El Esquema Fenicio plantea preguntas sobre la redención y el poder. ¿Puede un magnate de armas convertirse en filántropo sin que sea puro cinismo? ¿Es posible la transformación moral o solo se trata de un cambio de imagen? Anderson no ofrece respuestas fáciles, pero sugiere que la perspectiva de la mortalidad puede generar una mínima consciencia sobre las consecuencias de los propios actos.
El Esquema Fenicio es, en definitiva, una película sobre la imposibilidad de escapar de la muerte y la necesidad de encontrar sentido en esa certeza. Anderson construye un espectáculo mortuorio donde la belleza y la violencia conviven sin estridencias, donde el humor negro se filtra a través de la perfección formal. Es su film más extraño y, por eso mismo, uno de los más fascinantes.

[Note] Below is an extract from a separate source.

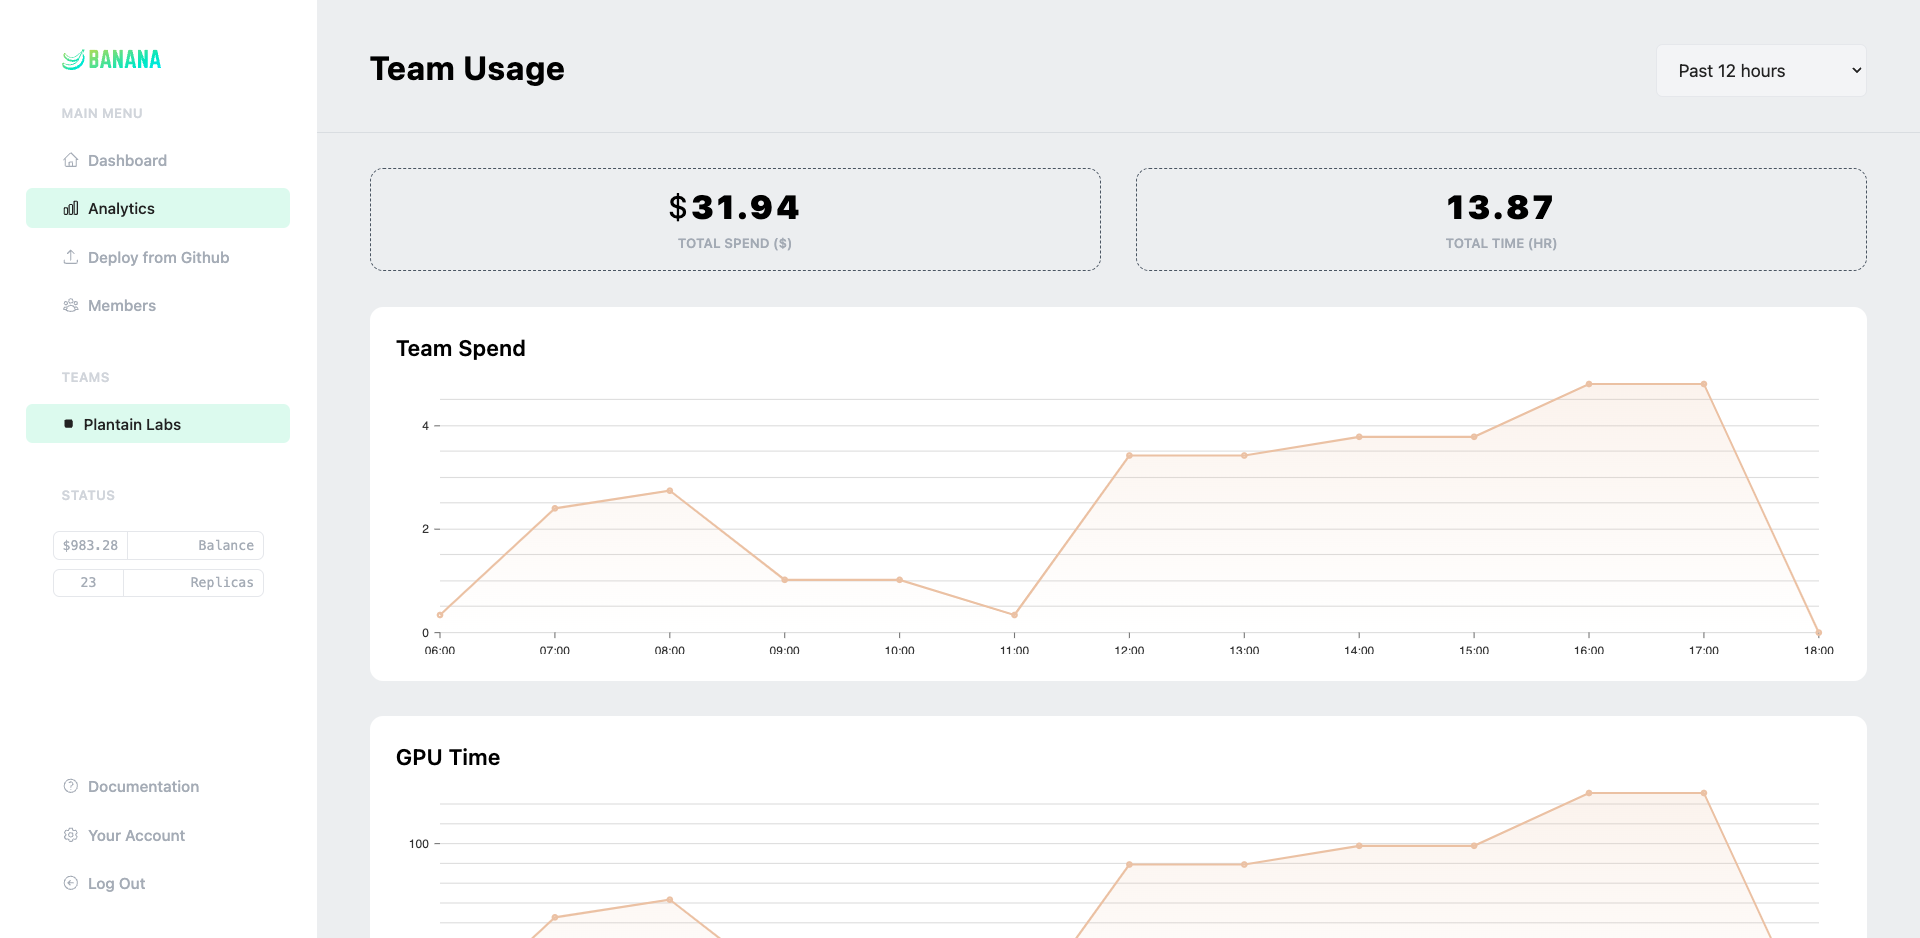Click the 12:00 data point on Team Spend chart
The width and height of the screenshot is (1920, 938).
tap(1129, 456)

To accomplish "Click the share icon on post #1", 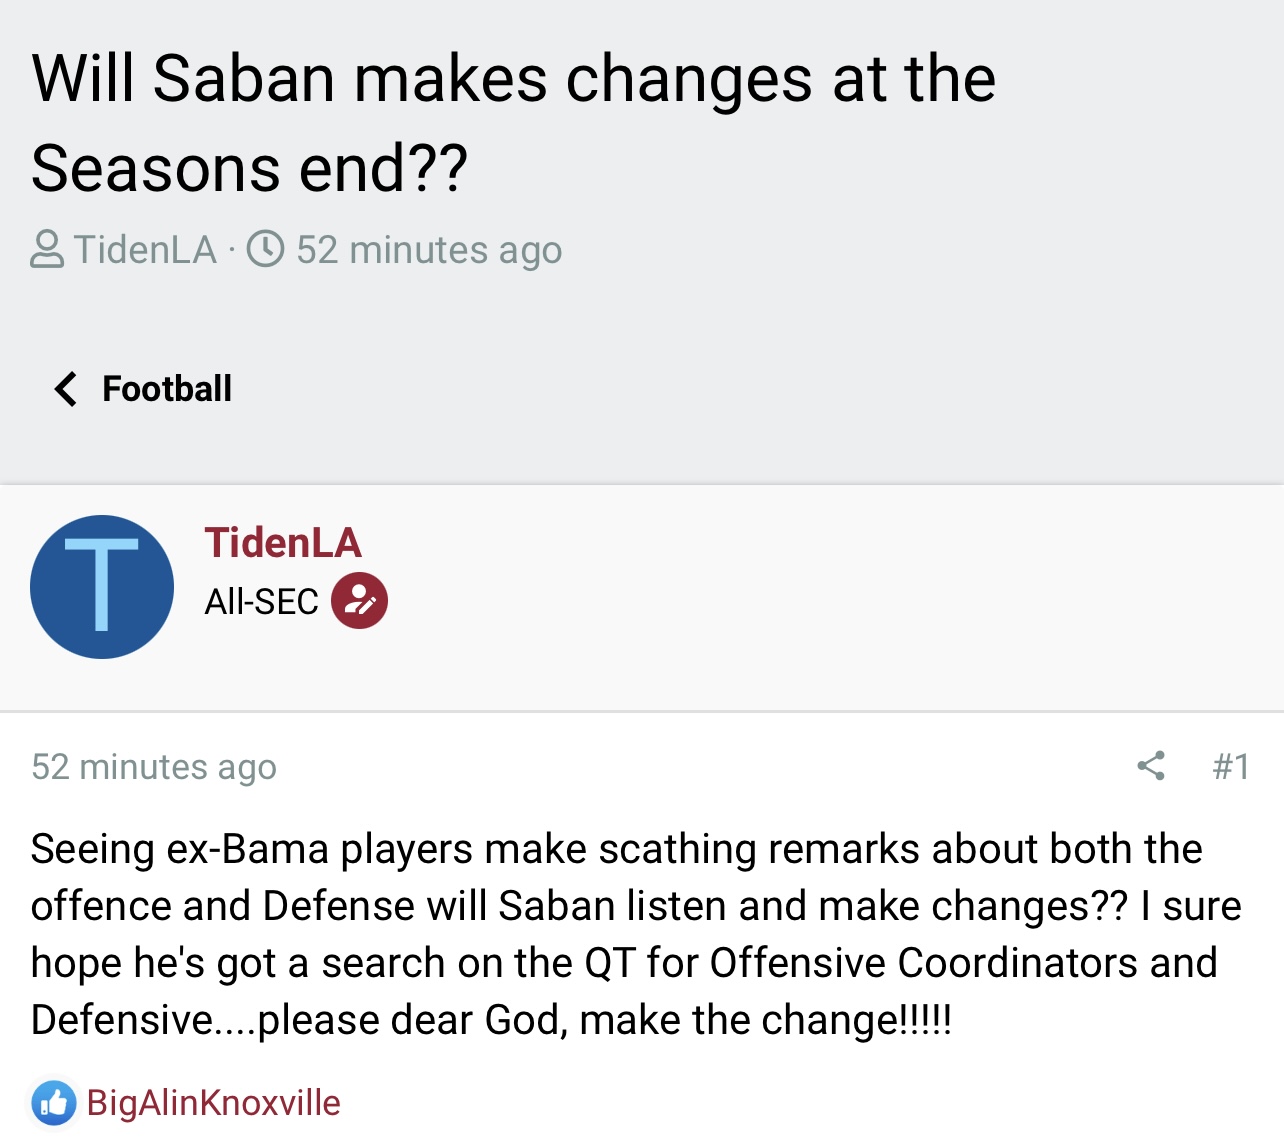I will [x=1151, y=766].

En tiempos donde el cine mainstream evita cualquier reflexión seria sobre la mortalidad, Anderson ofrece una meditación elegante y perturbadora sobre el final inevitable. Su cámara no juzga a Korda, pero tampoco lo absuelve: simplemente lo observa como si fuera el último de una especie rara y exquisita. Y en esa observación encuentra la poesía de lo efímero, la belleza de lo que está destinado a desaparecer.
El resultado es un film que funciona como epitafio anticipado: hermoso, artificial, conmovedor a pesar de su frialdad calculada. Anderson ha logrado algo extraordinario: hacer que la muerte parezca un espectáculo digno de contemplar, un último acto de resistencia antes del silencio final. En un mundo donde todo parece destinado a la obsolescencia programada, El Esquema Fenicio reivindica el derecho a una muerte con estilo.